Across Africa, rapid improvements to the telecoms infrastructure and increased investment in datacentres are paving the way for the continent’s organisations to embrace cloud computing. Large-scale adoption of cloud solutions such as infrastructure-as-a-service, software-as-a-service and security-as-a-service could drive significant economic benefits for many companies and countries.
We can expect to see the cloud transform African businesses in two major ways: by enabling them to improve operational performance as well as by giving them a platform for growth and innovation. When it comes to the first point, the cloud enables African organisations to put in place technology that allows them to automate basic processes or reduce IT costs and complexity.

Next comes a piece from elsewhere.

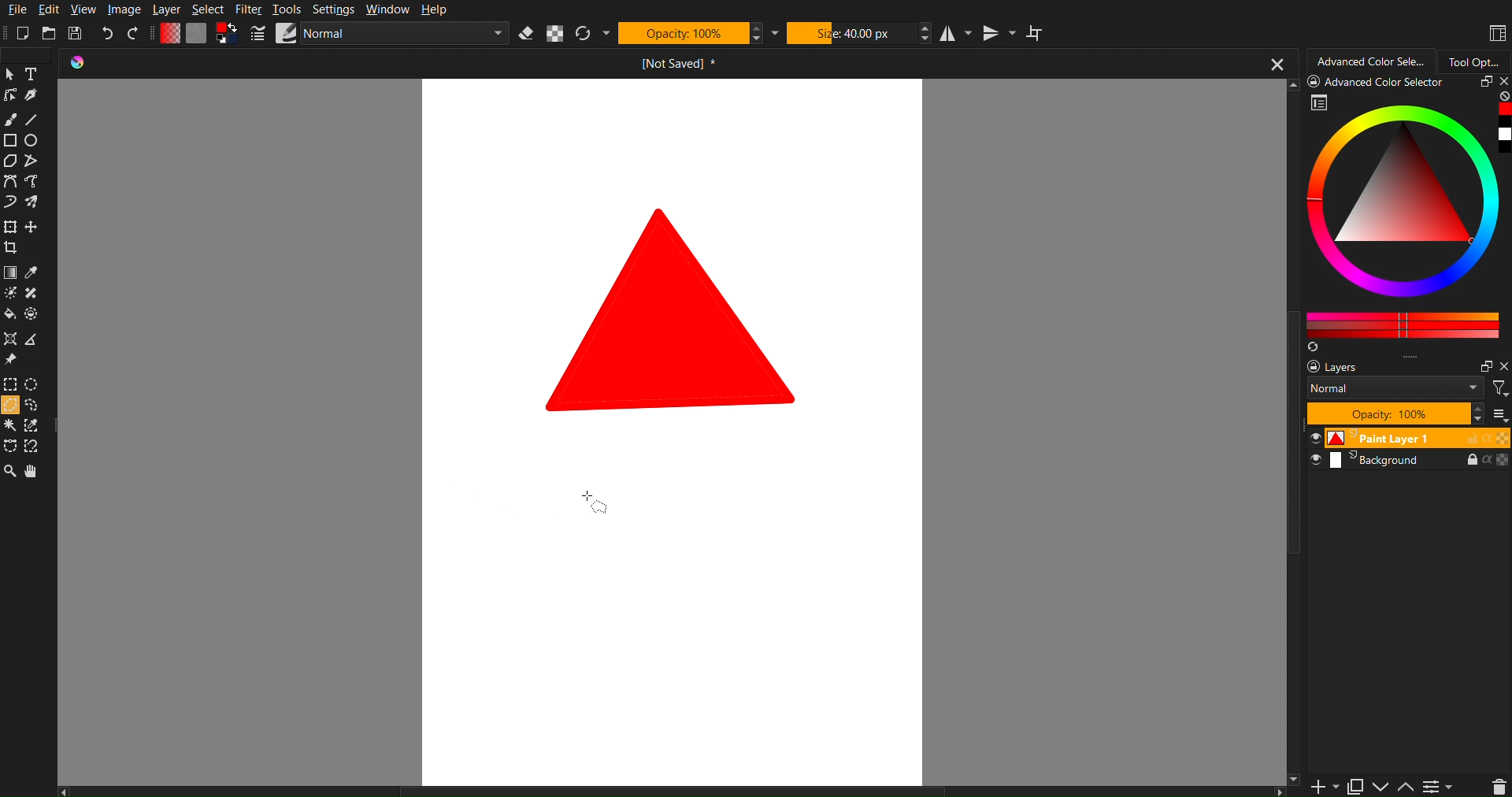  I want to click on Settings, so click(333, 10).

Two factors that potentially limit the explosion in adoption of Cloud computing technology across the African continent are the positions that Governments are taking on the movement of data across international borders and the lack of ubiquitous and inexpensive data transport infrastructure.
One way that the cloud could change the game for African organisations is by allowing businesses with manual processes to automate for the first time and enabling those with legacy systems to migrate to new technology. The cloud makes it possible for organisations to access modern technology without needing to build a large datacentre or invest in an IT department—important benefits in a continent where IT skills and capital are in short supply.
Leveling the playing fields
In addition, the cloud levels the playing fields by giving smaller businesses access to solutions they could not afford in the past, for example, enterprise management or customer relationship management solutions. The cloud is particularly useful for organisations that are rapidly growing their branch networks, since cloud solutions can be rapidly deployed to any office that has a reliable Internet connection.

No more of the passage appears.